By Joshua Ringler
There are moments in everyone’s lives that require reflection, grieving and a way to overcome. Broadway’s “Bandstand” at the Jacobs Theatre shows these moments in the lives of Donny Nova (Corey Cott) and Julia Trojan (Lauren Osnes). Nova, short for Novitski, survived World War II. Trojan’s husband, Michael, who was also Nova’s best friend in the trenches, did not.
The musical details Nova’s struggles with PTSD, displaying “ghosts” as fallen buddies, with lighting effects and pure emotion displayed by Cott. Both Cott and Osnes play their characters incredibly well, crying on stage, showing the rough emotions that we – and not even them – can truly imagine.
Through song and dance, specifically jazzy swing music, the two main characters form a band, “The Donny Nova Band featuring Julia Trojan,” that takes their home city of Cleveland by storm. Supporting characters Jimmy Campbell (played by James Nathan Hopkins), Davy Zlatic (Brandon J. Ellis), Nick Radel (Joe Pero), Wayne Wright (Geoff Packard) and Johnny Simpson (Joe Carroll) complete Nova’s band.
All of these men had served in different branches of the armed forces and made it home after the war. Yet, they wouldn’t go as far as saying they were lucky to be home. They had their baggage from the past that they could not shake off. Through alcohol, strict parenting and teaching, they barely managed to survive.

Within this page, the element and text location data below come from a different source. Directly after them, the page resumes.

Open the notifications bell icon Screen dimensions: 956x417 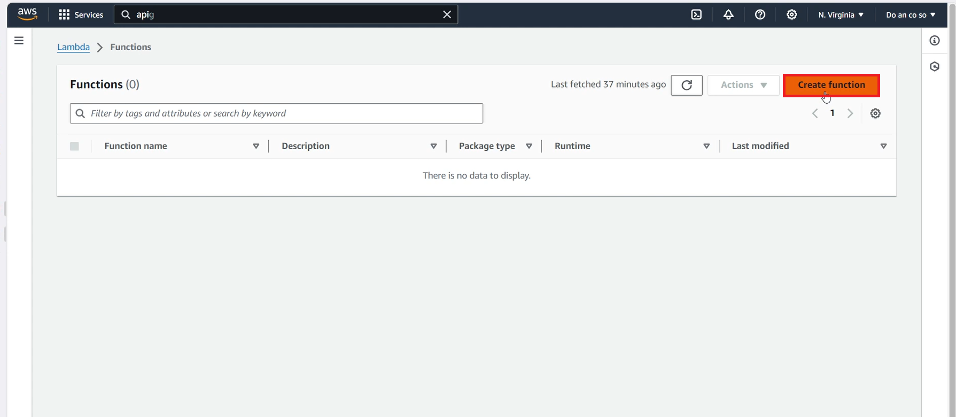[x=728, y=14]
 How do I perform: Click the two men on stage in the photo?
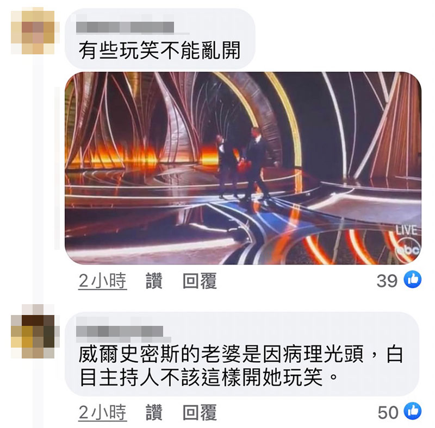[244, 163]
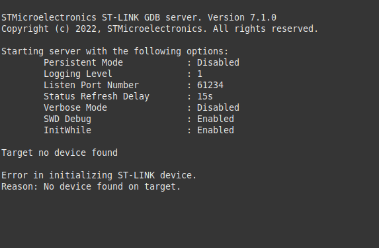Click the Verbose Mode 'Disabled' value

218,107
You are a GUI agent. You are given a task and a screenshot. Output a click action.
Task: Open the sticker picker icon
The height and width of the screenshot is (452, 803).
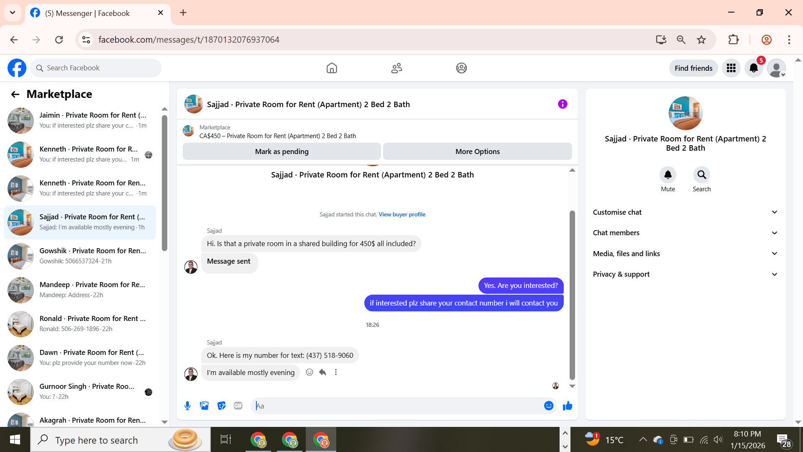pyautogui.click(x=221, y=406)
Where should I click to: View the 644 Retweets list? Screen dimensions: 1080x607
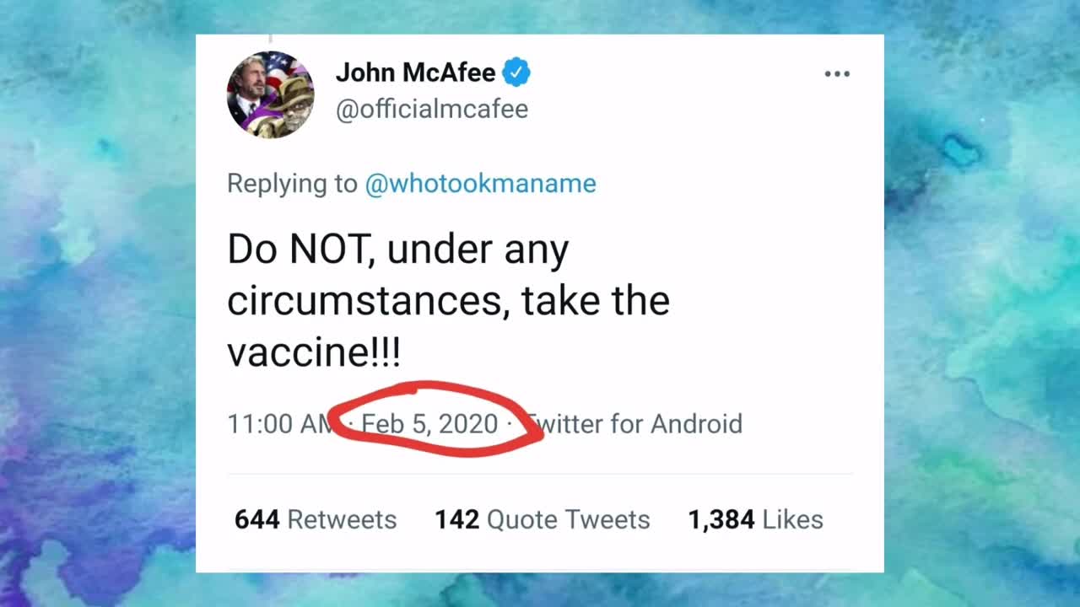click(x=316, y=519)
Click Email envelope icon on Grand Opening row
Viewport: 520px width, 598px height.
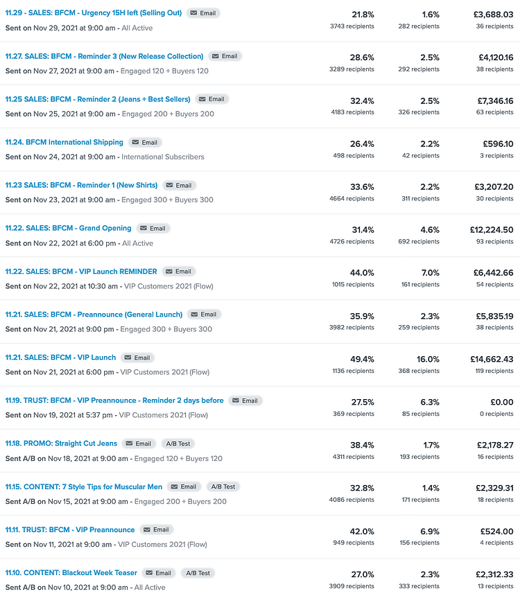pos(144,229)
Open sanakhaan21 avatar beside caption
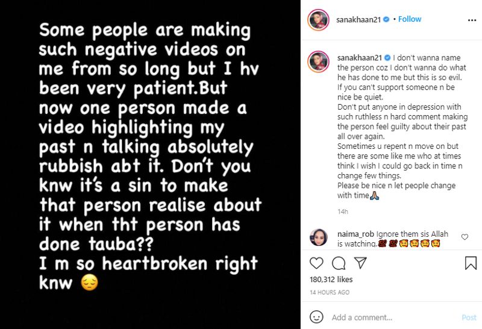The image size is (482, 329). pyautogui.click(x=319, y=61)
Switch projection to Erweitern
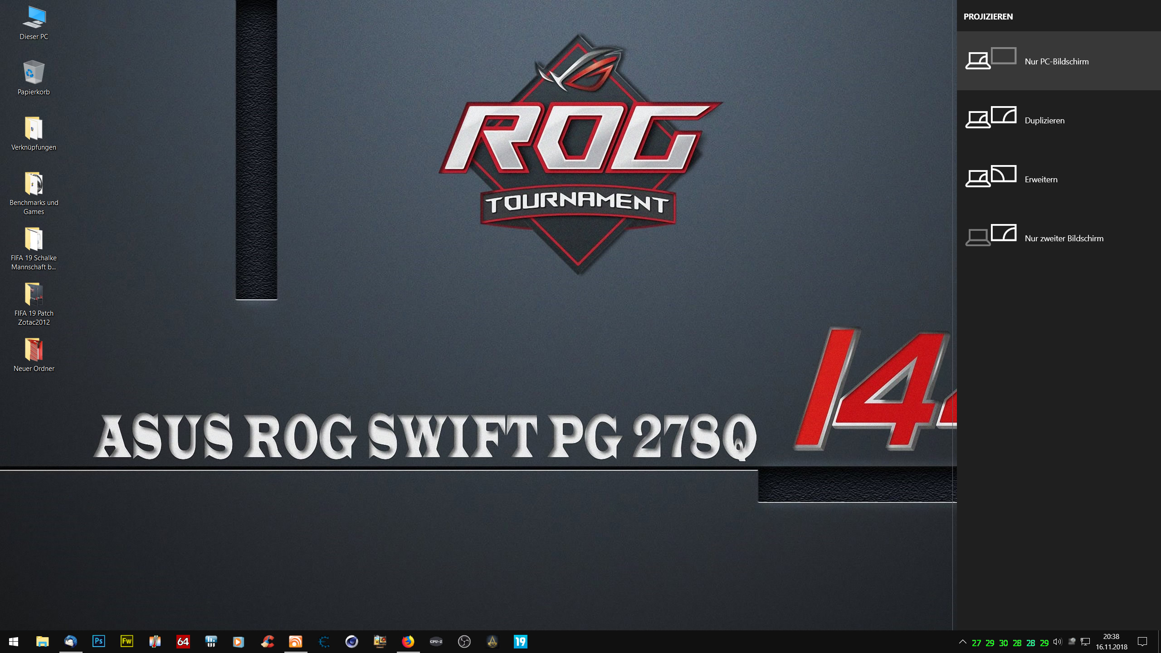The height and width of the screenshot is (653, 1161). tap(1040, 179)
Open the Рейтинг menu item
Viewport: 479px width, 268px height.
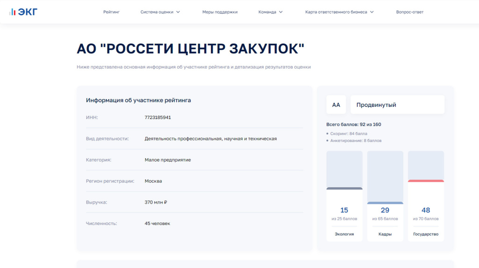(111, 12)
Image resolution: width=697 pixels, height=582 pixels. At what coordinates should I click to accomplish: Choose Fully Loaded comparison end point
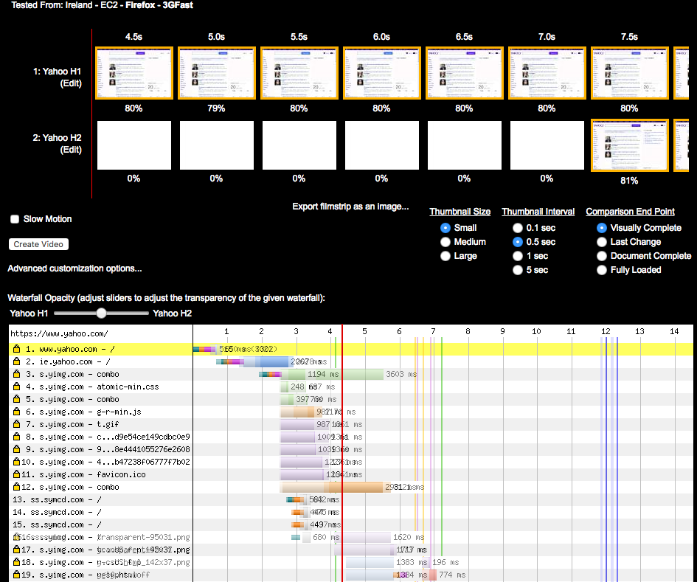602,270
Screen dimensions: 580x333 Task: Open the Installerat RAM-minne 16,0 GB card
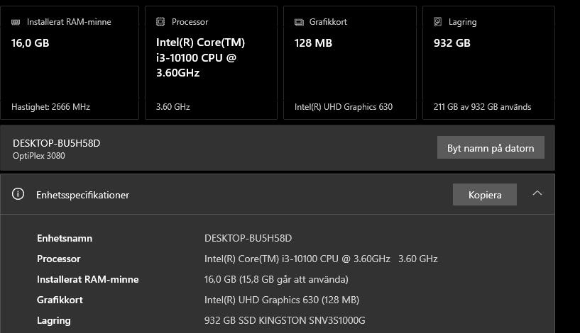pos(70,63)
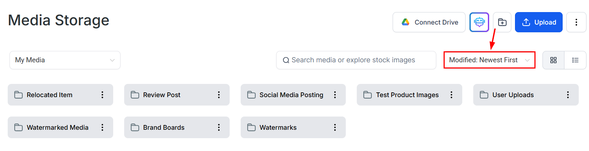The height and width of the screenshot is (151, 589).
Task: Open options for Social Media Posting folder
Action: [x=335, y=95]
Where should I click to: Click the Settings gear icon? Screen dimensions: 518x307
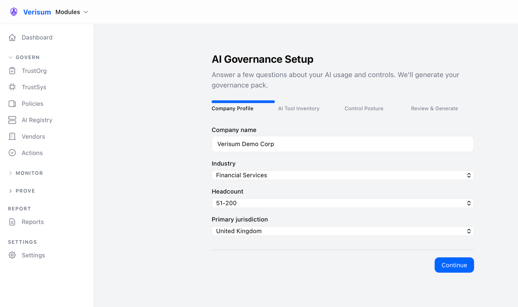(x=12, y=255)
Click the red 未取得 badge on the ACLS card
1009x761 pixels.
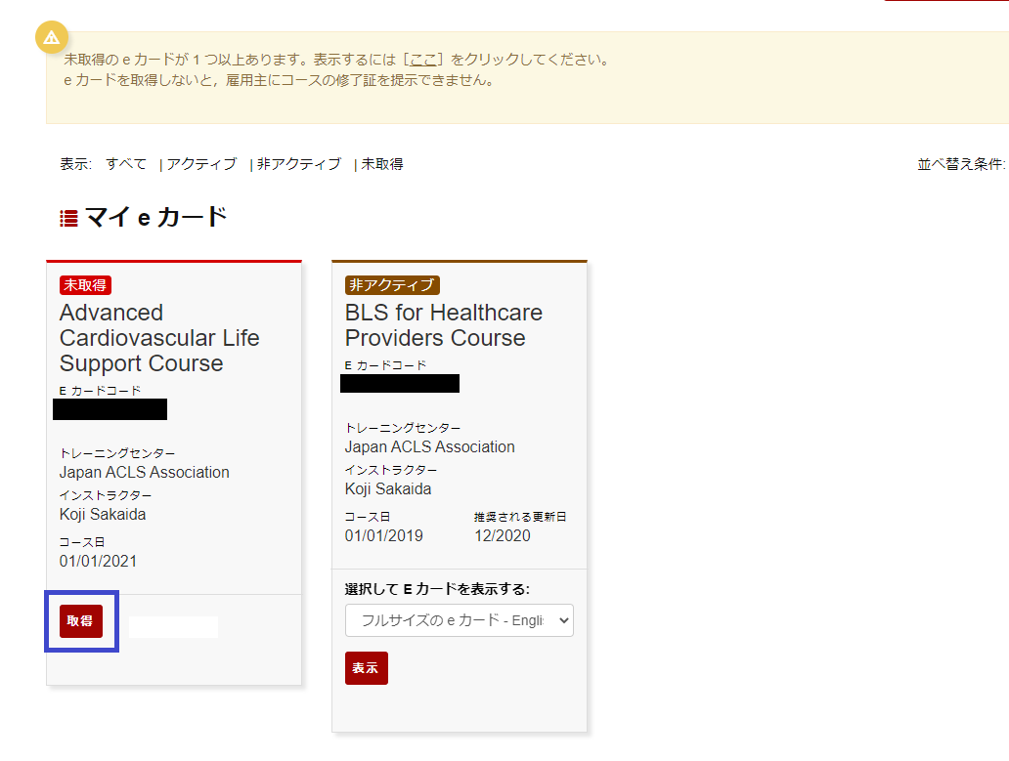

Nova’s goal was to win a competition that would take him and his band of brothers to New York to become famous. He embarked on a journey of self-discovery, pain and perseverance. All of his bandmates join this struggle with him, while they deal with their own vices and virtues.
Red, white and blue lighting reminds the audience that this show is not about truly fictional characters: There were people who fought in World War II who came home to fight against themselves. And there were people who defeated Hitler that could not defeat what was inside them. As veterans struggle to find employment, overcome what they saw and rid themselves of past demons, this show can take on a new meaning.
Through powerful numbers like “You Deserve It,” “Love Will Come and Find Me Again” and “Welcome Home,” this show speaks to an audience looking for an insiders’ take on life after war. Prior to the beginning, the announcer thanks all veterans for serving, deservingly so.
While these characters are portraits, surrounded by a minimal-yet-realistic set, visually-stimulating and Tony-winning choreography by Andy Blankenbuehler (Tony winner from “Hamilton”), the message of the show sticks. To forget your veterans after the war is like forgetting why our country sent them in the first place.
Without music, their struggles would have continued. With it, they survived.